At this point Kayatta added, “Why not follow the rules if he’s so guilty of this heinous crime?” That always bothered me about the case. Like, if it’s such a slam dunk, why do you have to break the rules in order to convict him? I’m happy Kayatta seemed hip to that.
Eric: Also, the government claimed they took into account the “enormity” of the pretrial publicity? It took into account the enormity of the publicity, but not the content? How is that a good assessment of bias?
On the Waltham Triple Murders
Eric: The government’s argument was weird, because it tried to paint the Waltham triple murders as completely irrelevant to what happened at the Marathon. I think knowing your brother is a murderer is a factor on your reaction to his demands. I also think it was good that during the defense’s rebuttal he said that mentioning the Waltham triple murder was forbidden.
Heather: Yeah, the government tried to claim that the defense didn’t ask to bring in Jahar’s knowledge of the Waltham triple murders, and Habib was quick to point out that they’d been barred from mentioning the murders in their entirety, so anything involving Jahar telling his friend Dias Kadyrbayev about it would have been “meaningless.”
On the Government Trying to Deflect by Talking About Radicalization
Eric: The government made a claim that there was “overwhelming evidence” that Jahar was radicalized, which we know isn’t true. There isn’t overwhelming evidence that he was radicalized.

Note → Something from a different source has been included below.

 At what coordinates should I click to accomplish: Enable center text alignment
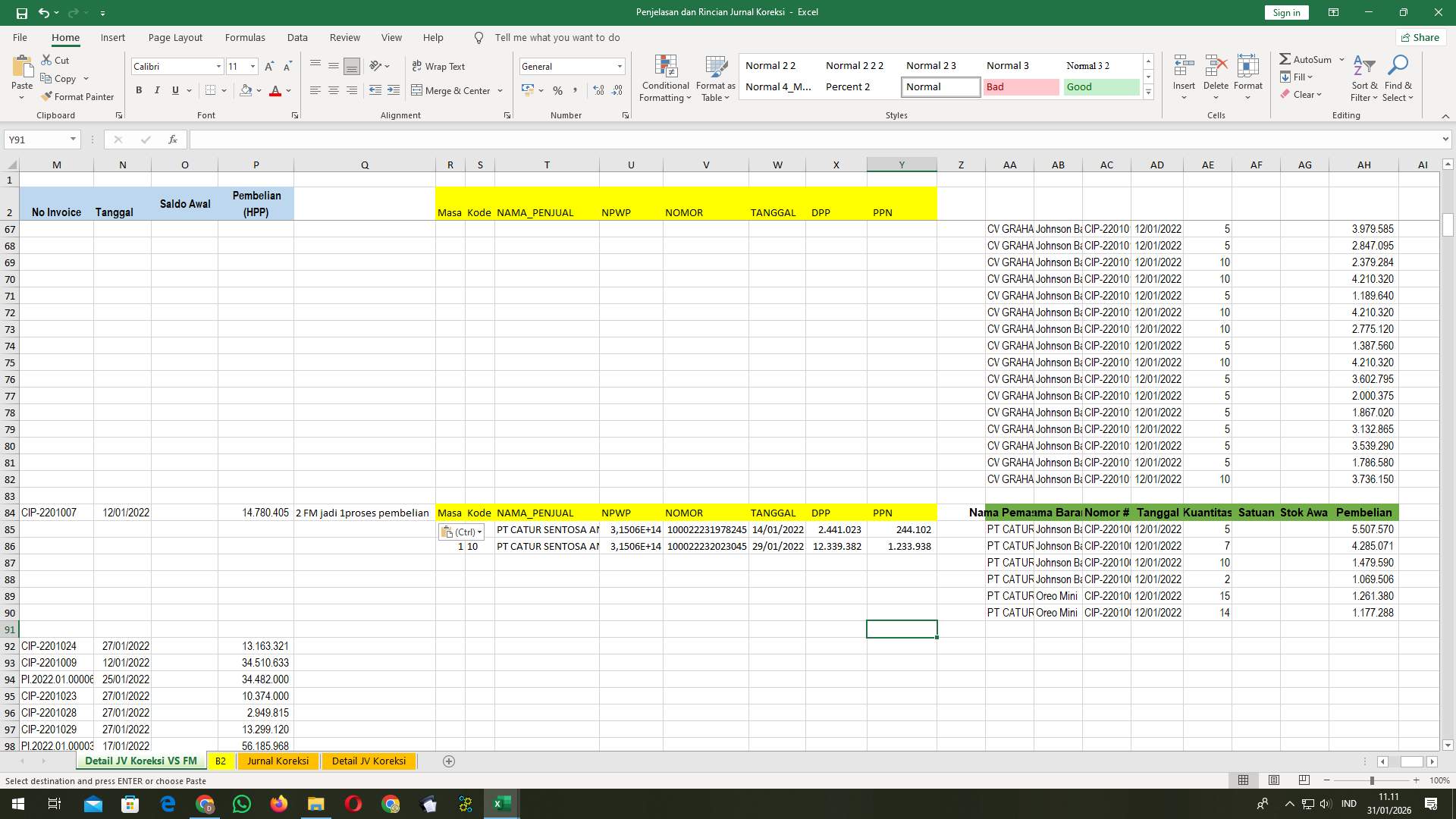pyautogui.click(x=334, y=90)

Heather: Glasser went on this Islamophobic rant about the Islamic nasheeds found on Tamerlan’s computer. I was rolling my eyes so hard. Those are are just normal religious hymns, but Glasser made them sound like they were written by terrorists. And radicalization wasn’t even argued by the defense either, so it seemed like it was out of left field. I think it was triggered because the defense had put in one of the briefs that the display of Jahar flipping off the camera in lockup interspersed with pictures of the victims and the prosecutors saying, “This was his message to his victims” was insanely prejudicial. So the government was trying to justify why they did that, I guess.

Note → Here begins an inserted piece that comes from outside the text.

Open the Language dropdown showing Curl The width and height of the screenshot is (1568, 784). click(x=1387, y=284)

Eric: I think it’s worth pointing out that they put it in the middle of pictures of victims. Why add the finger picture at all? What’s the point? Glasser said they cleared it with the trial judge… who was notoriously perfect in this case.
Heather: Yeah, and the government tried to play it off like they weren’t trying to present any particular message by putting together that display, and Thompson retorted, “You put a display together to show something!”

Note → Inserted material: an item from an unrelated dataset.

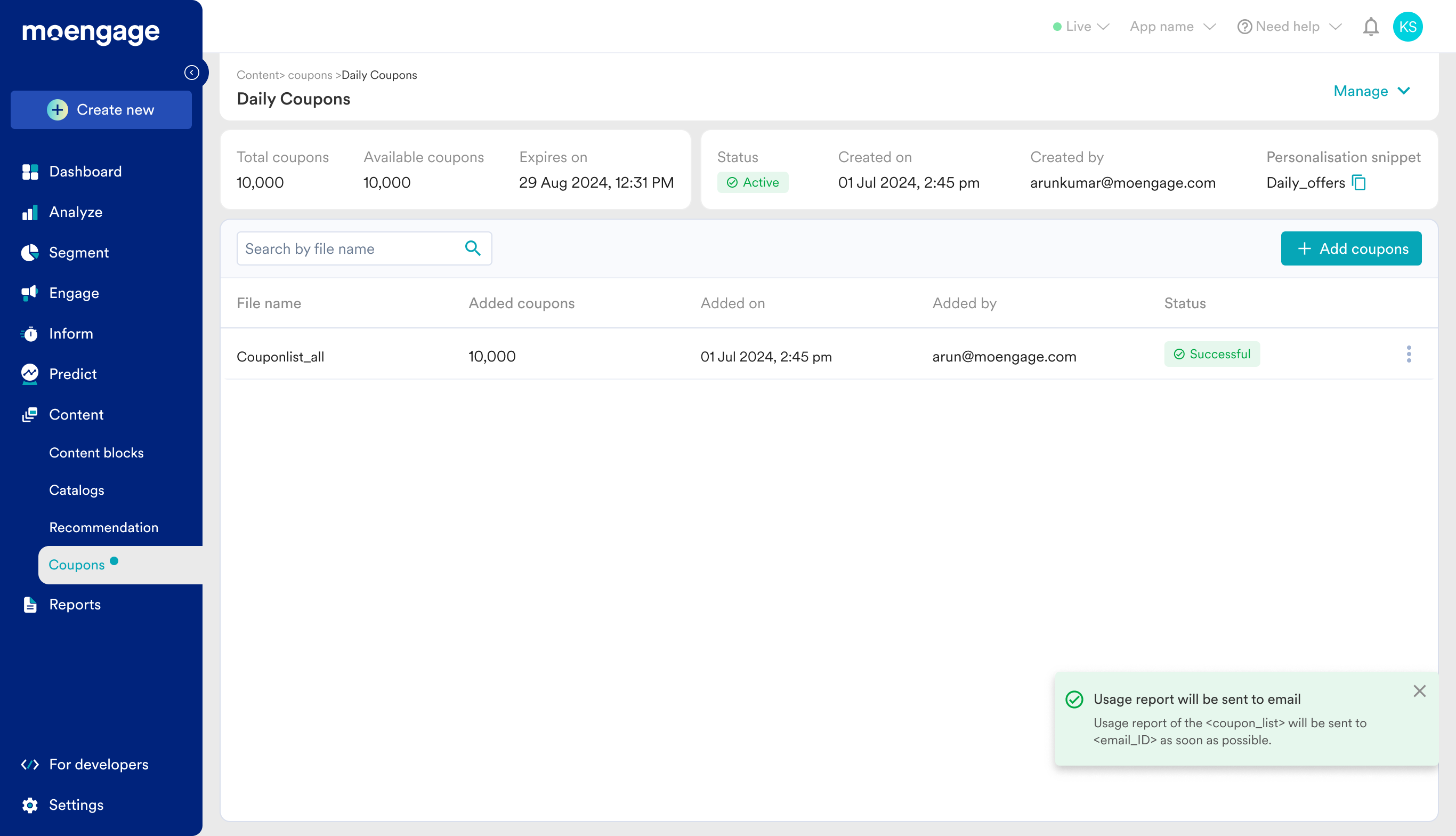Open Catalogs under Content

Heather: I’m trying to keep my expectations tempered because this could just be the beginning of a very long process, but I’m cautiously optimistic. The judges seemed especially taken with the defense’s claims that Judge O’Toole should have taken more advantage of the jurors’ social media profiles when vetting their exposure to pretrial publicity and bias against Jahar as a high-profile defendant. They were pretty quick to dismiss the nonsensical nature of many of Glasser’s counter-claims.
Eric: I share Heather’s cautious optimism. I don’t know everything that is before the judges, but based on their questions around the three pillars of the appeal case, it seems they are taking them seriously and asked many of the same questions I imagine I’d be asking in their shoes.
Heather: My dad’s been looking at some of the filed briefs too, so hopefully I can have him on soon to talk about about the more legally technical aspects of the appeal. Ultimately, I’m eager to hear what the judges think.